⚠️ This blog post was created with the help of AI tools. Yes, I used a bit of magic from language models to organize my thoughts and automate the boring parts, but the geeky fun and the 🤖 in C# are 100% mine.
Hi!
So Google just dropped Gemma 4 — their most capable open model family yet — and I couldn’t resist. I spent a good chunk of time digging into the architecture, trying to convert models, hitting walls, finding workarounds, and hitting more walls. Here’s where things stand with ElBruno.LocalLLMs.
Spoiler: the library is ready for Gemma 4. The ONNX runtime… not yet. So, let me tell you the whole story.
Wait, What’s Gemma 4?
Google released four new models on April 2, 2026, and they’re pretty wild:
| Model | Parameters | What’s Cool | Context |
|---|---|---|---|
| E2B IT | 5.1B (only 2.3B active!) | Tiny but punches above its weight | 128K |
| E4B IT | 8B (4.5B active) | Sweet spot for most use cases | 128K |
| 26B A4B IT | 25.2B (3.8B active) | MoE — only fires 3.8B params per token 🤯 | 256K |
| 31B IT | 30.7B | The big one, dense, no tricks | 256K |
The magic sauce is something called Per-Layer Embeddings (PLE) — basically, each transformer layer gets its own little embedding input. That’s how a 5.1B model acts like a 2.3B one. Clever stuff.
They’re all Apache 2.0. No gating, no license hoops. I like that.

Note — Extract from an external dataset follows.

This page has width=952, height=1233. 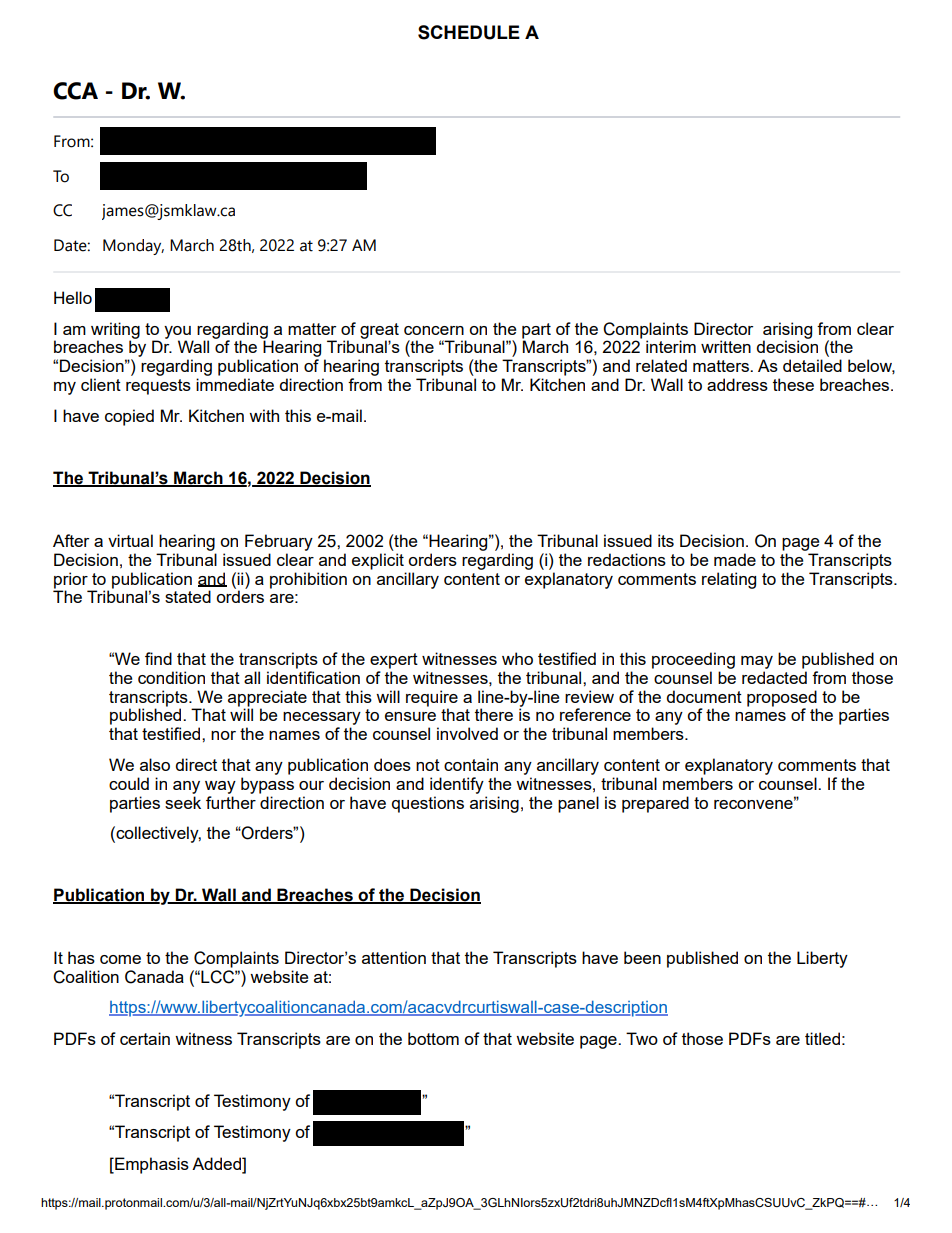 What do you see at coordinates (130, 540) in the page?
I see `virtual` at bounding box center [130, 540].
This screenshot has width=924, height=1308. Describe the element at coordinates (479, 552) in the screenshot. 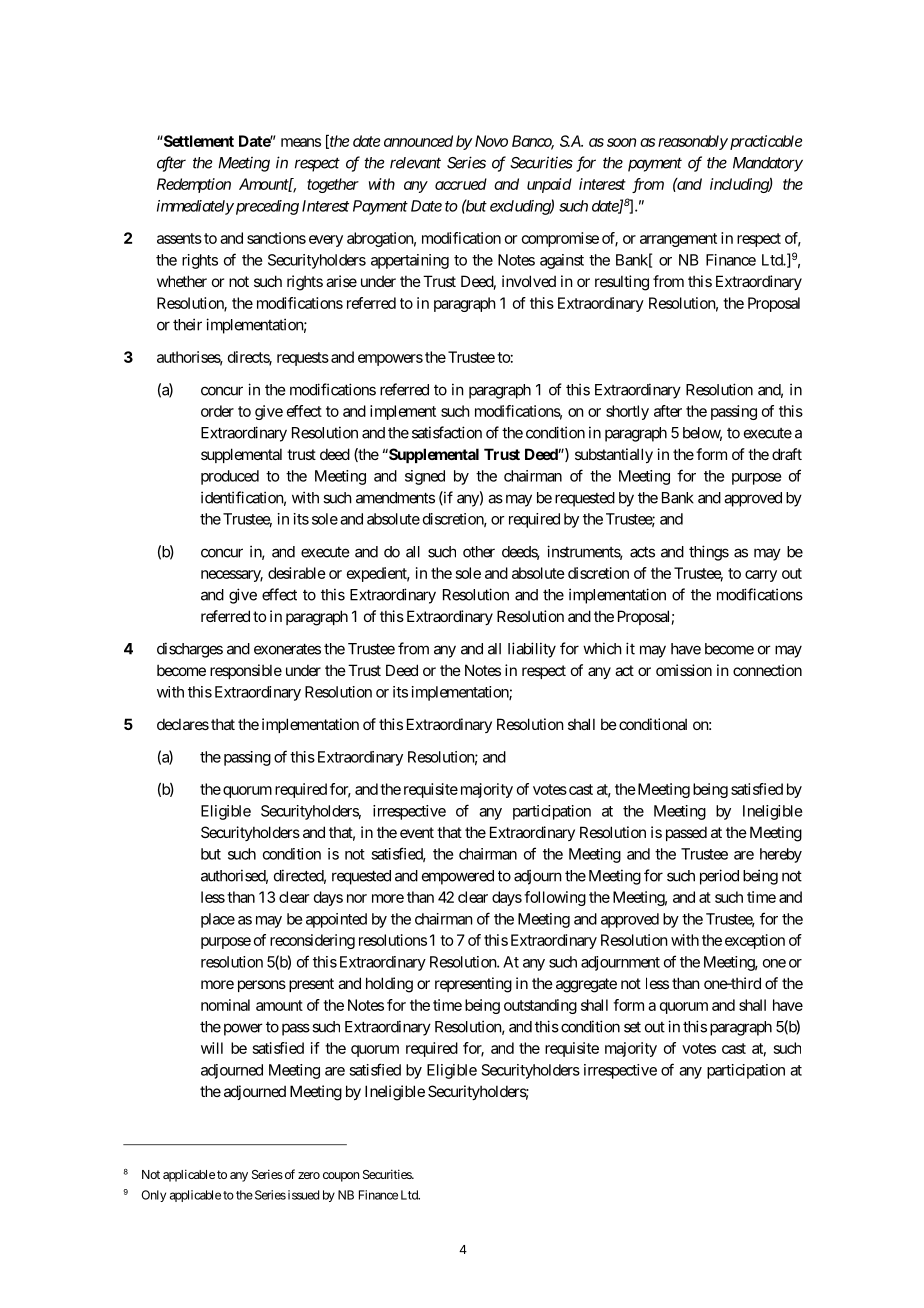

I see `other` at that location.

What I Got Working (v0.8.0)
✅ Model Definitions — Done
All four Gemma 4 variants are registered and ready to go:
var options = new LocalLLMsOptions
{
Model = KnownModels.Gemma4E2BIT // Smallest, edge-optimized
};
I added Gemma4E2BIT, Gemma4E4BIT, Gemma4_26BA4BIT, and Gemma4_31BIT. The moment ONNX models exist, you just point and shoot.
✅ Chat Template — Already Works
Here’s the fun part: Gemma 4 uses the exact same chat template as Gemma 2 and 3:
<start_of_turn>userWhat is the capital of France?<end_of_turn><start_of_turn>model
My existing GemmaFormatter handles it perfectly. Zero code changes needed. System messages fold into the first user turn, tool calling works — the whole thing just… works. I love when that happens.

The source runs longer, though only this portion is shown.